Il se peut que la différence des deux mots vienne aussi du non dit, c’est-à-dire des compléments implicites et différents de ex- « hors de »…
12 avril 2010 à 11:36
Kajan
N’est-ce pas ce qu’on appelle prendre le mal par la racine? merci pour ces précisions… pour ma part je recommande le gingembre.
A bientôt, penseurs et poètes de tous bords.
12 avril 2010 à 18:45
Ad
Merci Luestan pour ces précisions. Mais en fait, je me demande s’il s’agit vraiment d’une extase, qui n’a pas vraiment perdu son sens étymologique et dénote un sentiment d’être comme hors de soi-même. Il n’y a pas d’extase mystique dans ce texte. C’est plus un sentiment tout simple de plénitude non ? Il s’agit surtout de se dégager du mouvement incessant du monde et de parvenir à un sentiment de permanence. Le sentiment de l’existence. La contradiction est qu’il arrive à se saisir une permanence, mais en fait, au sein-même du mouvement incessant. Etymologiquement, comme tu l’a montré, il n’y a pas loin de l’existence à l’extase 🙂
13 avril 2010 à 09:21
Luestan Theel
Je suis bien d’accord avec Ad. Seulement, je ne donne aucune valeur mystique au mot extase. Et plutôt qu’un état « hors de soi », j’y verrais volontiers un arrêt, une « station » hors du mouvement continu de l’existence. C’est en ce sens que j’ai suggéré que les « vacances » de Rousseau dans l’île Saint-Pierre ont été pour lui l’occasion de nombreuses « extases ». En tout cas, les deux paragraphes du texte de Rousseau soulignent bien l’opposition entre le « flux continuel » de l’existence et un état d’immobilité où « l’âme trouve une assiette assez solide pour s’y reposer ».
13 avril 2010 à 18:27
Ad
Oui, c’est tout à fait ça, mais il y a un problème avec la définition du mot extase, qui veut vraiment dire être hors de soi-même et appartient vraiment au vocabulaire mystique après vérification (certes rapide). Il faudrait juste trouver un autre mot (rude tâche ?) mais peu importe en fait, si on se met d’accord sur ce qu’on veut dire !
14 avril 2010 à 14:44
Kajan
Chers amis du sens et des sens,
il est fascinant de constater à quel point certains mots peuvent engendrer débat: existence, extase… amour! et tant d’autres…

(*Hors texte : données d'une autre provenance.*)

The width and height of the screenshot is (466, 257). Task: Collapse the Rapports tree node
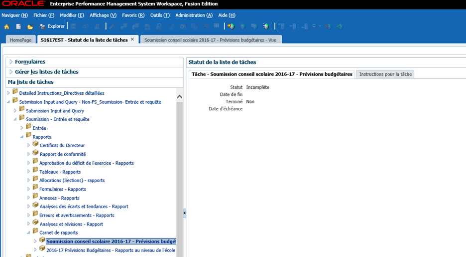tap(21, 137)
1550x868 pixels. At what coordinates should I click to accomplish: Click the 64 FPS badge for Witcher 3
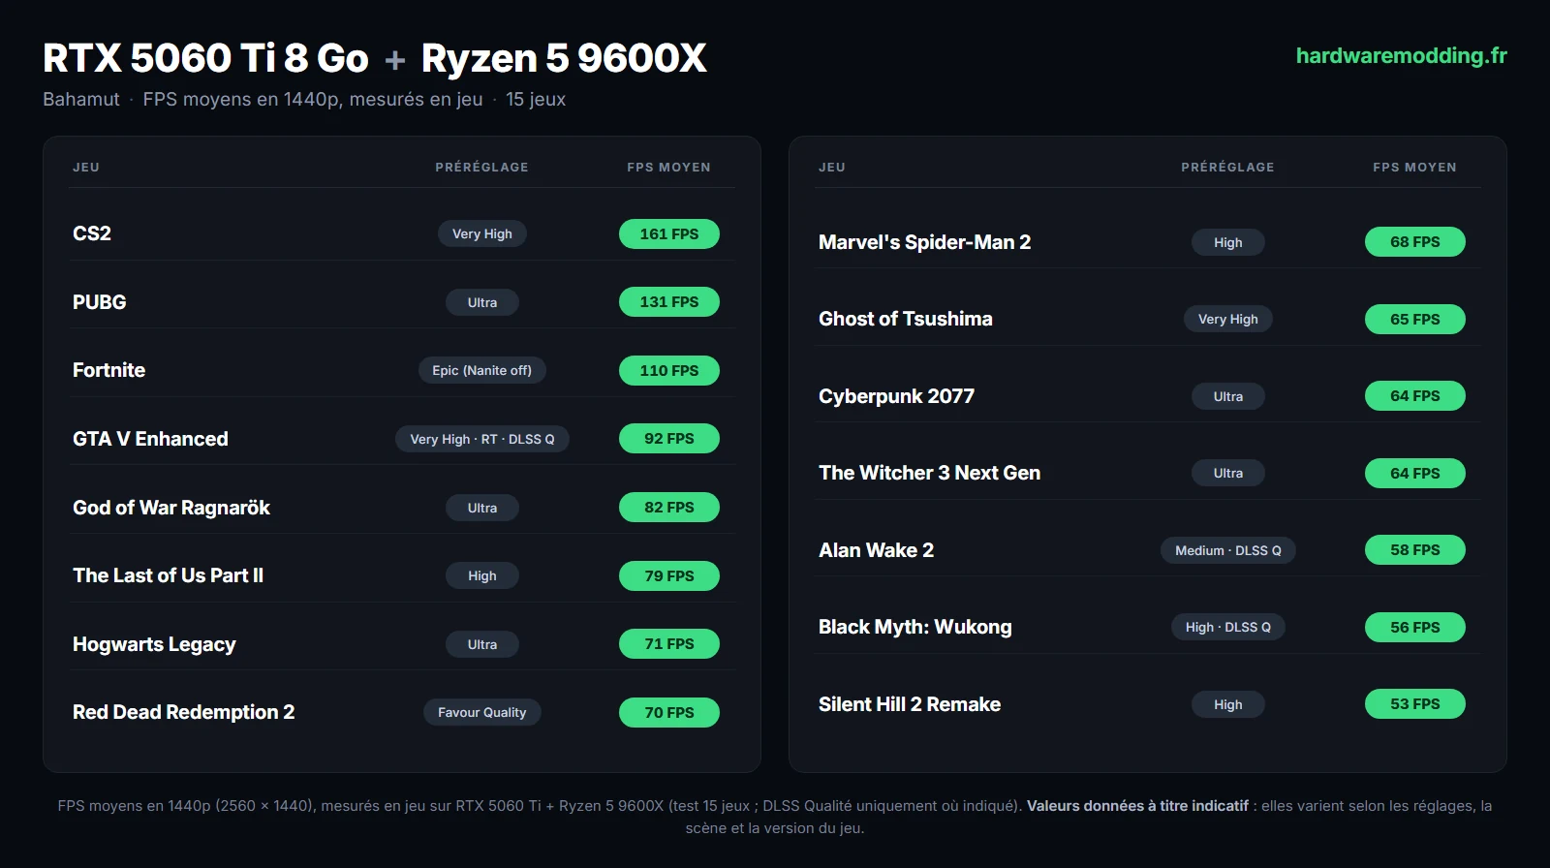[1415, 473]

Pour ma part le mot « personne » retourne souvent le terreau de ma compréhension. Puisse-t’ il le fertiliser…
Je remarque juste que Rousseau n’emploie à aucun moment le mot extase…
Comment nommer alors cet instant hors du temps? Je pense que chacun d’entre nous aura son idée… et cet instant surement saura échapper à tout vocabulaire!
14 avril 2010 à 18:42
Ad
Pour ma part j’aime bien « sentiment de l’existence », car les deux mots sont dans le texte, et pas très loin…
Oui, personne, c’est un peu comme rien (qui vient de rem latin, « chose », et signifie maintenant le contraire, « absence de chose »…). Personne est moins avancé dans le processus d’évidement : il signifie encore à la fois « individu » et « absence d’individu ». Ce texte nous a menés bien loin, j’ai bien fait de le poster !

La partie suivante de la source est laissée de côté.